You'll see a bunch of text along the lines of:
```
[I 16:00:25.491 NotebookApp] Serving notebooks from local directory: ~/code/traffic-comparator
[I 16:00:25.491 NotebookApp] Jupyter Notebook 6.5.4 is running at:
[I 16:00:25.491 NotebookApp] http://localhost:8888/?token=f8929f...
```

It should also open a window in your default webbrowser at http://localhost:8888/tree that shows the contents of this directory. You can create a new notebook in the upper right, but for the sake of this walkthrough, open `Result Repository.ipynb`.

Start with the first cell, which has all of the necessary imports. Click into it, and then execute it with shift-enter. Assuming you have all the dependencies installed, there should be no output and it will move your focus to the next cell.

The second cell handles the bulk of loading in the data from the database.
It establishes the path to the db (you can change this if you're done something custom), opens a connection to it, and then guesses the table you'd like to load. It defaults to the latest created table (assuming they were all created with the `dump-to-sqlite` command), but you can change the value of `table_name` if you'd like it to load a different one.

Then it executes a `READ *` command on that table and loads all of the data into a [Pandas dataframe](https://pandas.pydata.org/docs/reference/api/pandas.DataFrame.html). Pandas will be the main library used for exploring and managing the data, so it's worth reading through the quickstart guide if you're not familiar with it: https://pandas.pydata.org/docs/getting_started/intro_tutorials/01_table_oriented.html.

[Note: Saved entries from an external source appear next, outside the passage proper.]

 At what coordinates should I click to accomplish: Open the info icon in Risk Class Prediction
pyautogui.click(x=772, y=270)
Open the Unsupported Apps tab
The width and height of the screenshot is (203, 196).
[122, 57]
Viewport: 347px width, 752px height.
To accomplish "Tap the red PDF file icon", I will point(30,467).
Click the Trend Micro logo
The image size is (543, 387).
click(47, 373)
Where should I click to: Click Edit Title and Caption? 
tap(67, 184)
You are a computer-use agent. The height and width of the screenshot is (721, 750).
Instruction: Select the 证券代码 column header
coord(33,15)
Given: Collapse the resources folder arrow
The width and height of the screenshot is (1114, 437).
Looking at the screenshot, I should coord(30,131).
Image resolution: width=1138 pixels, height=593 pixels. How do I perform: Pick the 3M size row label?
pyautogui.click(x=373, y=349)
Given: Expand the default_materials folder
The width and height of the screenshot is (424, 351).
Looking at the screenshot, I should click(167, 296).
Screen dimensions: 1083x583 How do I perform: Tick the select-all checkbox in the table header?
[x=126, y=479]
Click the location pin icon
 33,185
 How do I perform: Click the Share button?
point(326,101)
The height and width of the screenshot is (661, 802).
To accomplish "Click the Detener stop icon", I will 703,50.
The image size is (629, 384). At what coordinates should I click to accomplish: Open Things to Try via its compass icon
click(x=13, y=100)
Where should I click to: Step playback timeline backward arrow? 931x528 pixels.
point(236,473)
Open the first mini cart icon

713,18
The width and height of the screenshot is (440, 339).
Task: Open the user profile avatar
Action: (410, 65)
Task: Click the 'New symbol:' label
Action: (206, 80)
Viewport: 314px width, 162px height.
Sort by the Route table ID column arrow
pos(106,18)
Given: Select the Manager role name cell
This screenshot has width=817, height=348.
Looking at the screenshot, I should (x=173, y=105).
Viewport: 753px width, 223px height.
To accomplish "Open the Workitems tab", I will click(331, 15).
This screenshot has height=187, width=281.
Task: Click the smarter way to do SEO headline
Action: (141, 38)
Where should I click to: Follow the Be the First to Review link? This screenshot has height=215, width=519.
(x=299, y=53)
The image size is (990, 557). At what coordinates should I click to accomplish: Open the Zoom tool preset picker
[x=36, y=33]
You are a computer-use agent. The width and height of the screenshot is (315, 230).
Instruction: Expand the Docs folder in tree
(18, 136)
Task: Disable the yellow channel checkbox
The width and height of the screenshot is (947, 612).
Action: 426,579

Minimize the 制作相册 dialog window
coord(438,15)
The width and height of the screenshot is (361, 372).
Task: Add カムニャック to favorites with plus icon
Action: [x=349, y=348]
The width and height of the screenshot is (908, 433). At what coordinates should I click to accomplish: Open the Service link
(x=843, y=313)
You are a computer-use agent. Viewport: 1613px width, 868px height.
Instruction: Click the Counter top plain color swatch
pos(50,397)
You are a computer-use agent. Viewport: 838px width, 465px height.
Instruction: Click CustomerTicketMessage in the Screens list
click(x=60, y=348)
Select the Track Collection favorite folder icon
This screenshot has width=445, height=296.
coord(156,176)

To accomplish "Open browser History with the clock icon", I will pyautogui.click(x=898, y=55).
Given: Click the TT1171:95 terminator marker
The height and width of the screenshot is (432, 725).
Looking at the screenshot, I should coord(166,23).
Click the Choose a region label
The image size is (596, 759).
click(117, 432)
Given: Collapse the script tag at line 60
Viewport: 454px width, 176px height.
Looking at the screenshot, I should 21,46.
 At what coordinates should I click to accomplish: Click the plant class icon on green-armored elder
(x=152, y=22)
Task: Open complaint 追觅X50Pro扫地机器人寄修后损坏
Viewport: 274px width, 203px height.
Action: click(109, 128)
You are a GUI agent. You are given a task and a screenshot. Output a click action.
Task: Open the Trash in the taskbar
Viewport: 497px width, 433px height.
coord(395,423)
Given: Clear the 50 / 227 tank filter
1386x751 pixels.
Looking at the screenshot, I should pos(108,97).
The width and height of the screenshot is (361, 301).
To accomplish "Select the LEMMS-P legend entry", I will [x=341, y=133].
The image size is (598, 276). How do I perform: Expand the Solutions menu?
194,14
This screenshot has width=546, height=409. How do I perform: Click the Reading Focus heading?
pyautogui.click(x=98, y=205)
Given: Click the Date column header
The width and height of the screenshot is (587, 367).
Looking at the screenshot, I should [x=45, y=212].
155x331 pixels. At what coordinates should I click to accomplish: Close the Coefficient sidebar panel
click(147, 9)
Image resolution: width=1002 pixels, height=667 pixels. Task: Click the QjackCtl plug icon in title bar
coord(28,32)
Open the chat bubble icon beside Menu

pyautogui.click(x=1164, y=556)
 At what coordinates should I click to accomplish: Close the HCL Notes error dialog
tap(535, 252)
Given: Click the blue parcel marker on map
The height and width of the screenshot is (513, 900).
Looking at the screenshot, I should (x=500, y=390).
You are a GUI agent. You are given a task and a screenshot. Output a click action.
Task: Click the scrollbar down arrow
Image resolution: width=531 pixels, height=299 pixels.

This cell also applies two utility functions to the data after loading it in. First, it uses a list that specifies which columns are json to attempt loading the fields as JSON and overwriting their values if succesful. Second, it looks for a `took` field in the body of each response and populates a new column with that value.

The last line (`df.head()`) prints the first five lines of the dataframe, as a way to preview the data and check that it loaded as expected.

The contents of these two cells are pretty universal -- you'll probably want to perform these operations for any projects you do with this data.
The rest of the code is much more specific to particular questions and explorations that I was curious about. My goal was to both answer real questions, and showcase some of the capabilities of Pandas and Jupyter Notebook for this application.